Skip to content

Bio

whoami

My name is John Conwell and I'm a data scientist focused on utilizing data analysis and machine learning to identify phish and malware activity in North-South network traffic and their associated internet infrastructure. I've been exploring this intersection of machine learning and cyber security since 2017 and feel like I've found my calling. I believe that data science isn’t just about data and algorithms, but requires you to understand and empathize with your users; their needs, goals, values, and fears. This is especially true in cyber security where the cost of bad threat predictions could be devastating.

I have a diverse set of experiences, including software engineering, performance tuning, data visualization, entrepreneurship, and business. This has given me a well-rounded perspective that I bring to every aspect of my job. I try to balance the needs of the project, the customer, and the business equally to ensure my projects are successful.

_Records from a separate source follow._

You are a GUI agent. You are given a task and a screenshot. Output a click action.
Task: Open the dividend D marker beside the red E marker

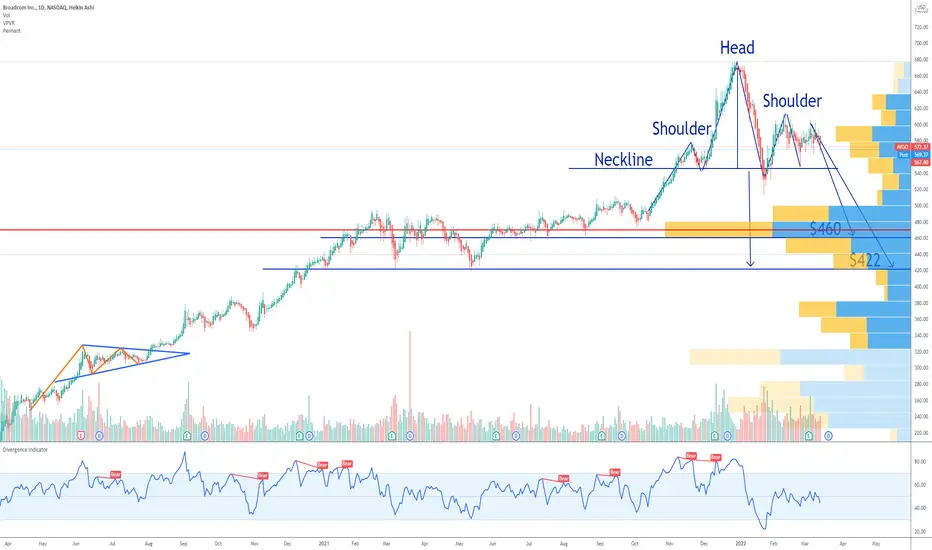[99, 436]
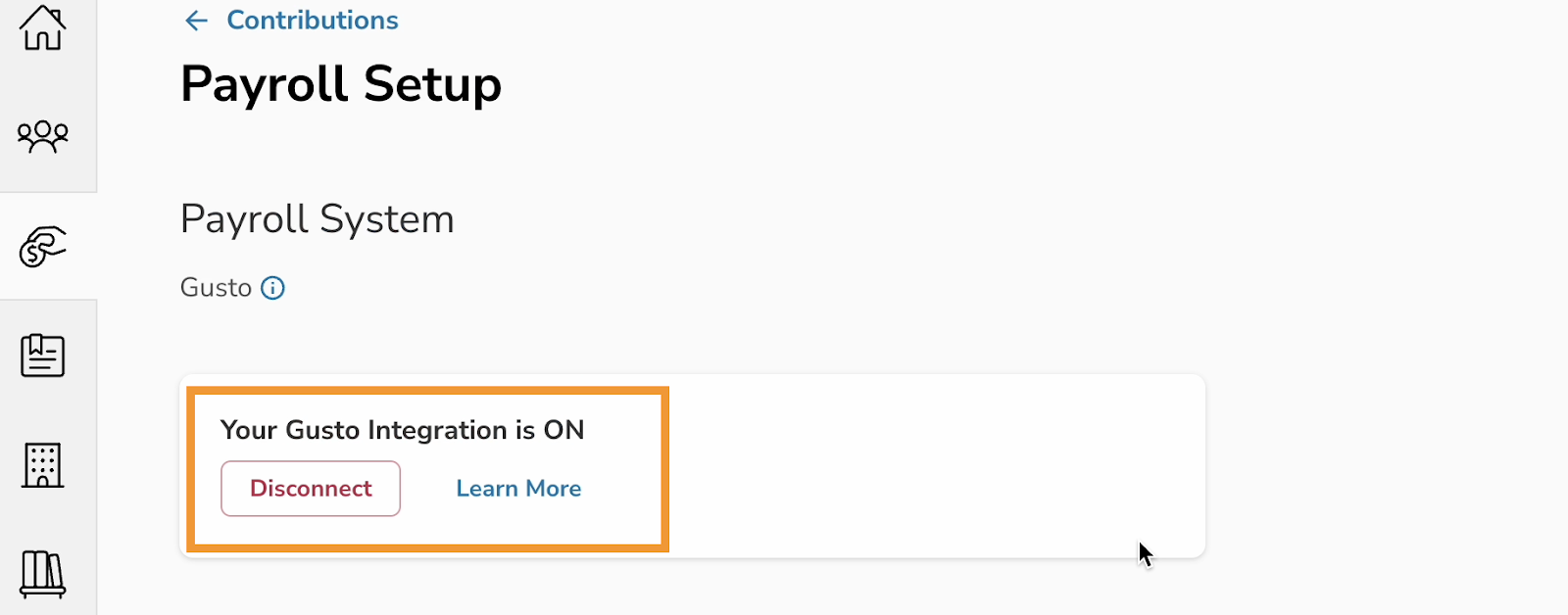Click the Payroll System section heading
The image size is (1568, 615).
point(317,219)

When not honing my InfoSec and Machine Learning chops I also grow around 20 varieties of habaneros each year, make my own hot sauces, and fly First Person View (FPV) drones.

Open Source Projects

Secret Handshake

A prototype malware C2 channel using x509 certificates to hold the data payloads over mTLS

FQDN Parser

FQDN Parser (Fully Qualified Domain Name Parser) is a library used to parse FQDNs into their component parts, including subdomains, domain names, and their Public Suffix.

It also provides additional contextual metadata about the domain's TLD including:

  • International TLDs in both unicode and puny code format
  • The TLD type: generic, generic-restricted, country-code, sponsored, test, infrastructure, and host_suffix (.onion)
  • The date the TLD was registered with ICANN
  • In the case of multi-label effective TLDs, is it public like .co.uk which is owned by a Registrar or private like .duckdns.org which is owned by a private company
  • If the TLD (or any label in the FQDN) is puny code encoded, the ascii'ification of the unicode. This can be useful for identifying registrable domains that use unicode characters that are very similar to ascii characters used by legitimate domains, a common phishing technique.

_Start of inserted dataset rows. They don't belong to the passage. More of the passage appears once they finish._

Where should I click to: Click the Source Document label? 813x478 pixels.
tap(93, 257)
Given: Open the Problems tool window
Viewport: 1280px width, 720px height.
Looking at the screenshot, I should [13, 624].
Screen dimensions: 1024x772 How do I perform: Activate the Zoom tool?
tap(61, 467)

TLD metadata can be used as contextual features for machine learning models that generate predictions about domain names and FQDNs.

DomainCAT

A InfoSec analysis tool used to explore the strength of domain to domain connectivity within a set of domains. It's useful for identifying clusters of related domains that share some common set of registration, naming, or infrastructure patterns during a security investigation such as threat hunting.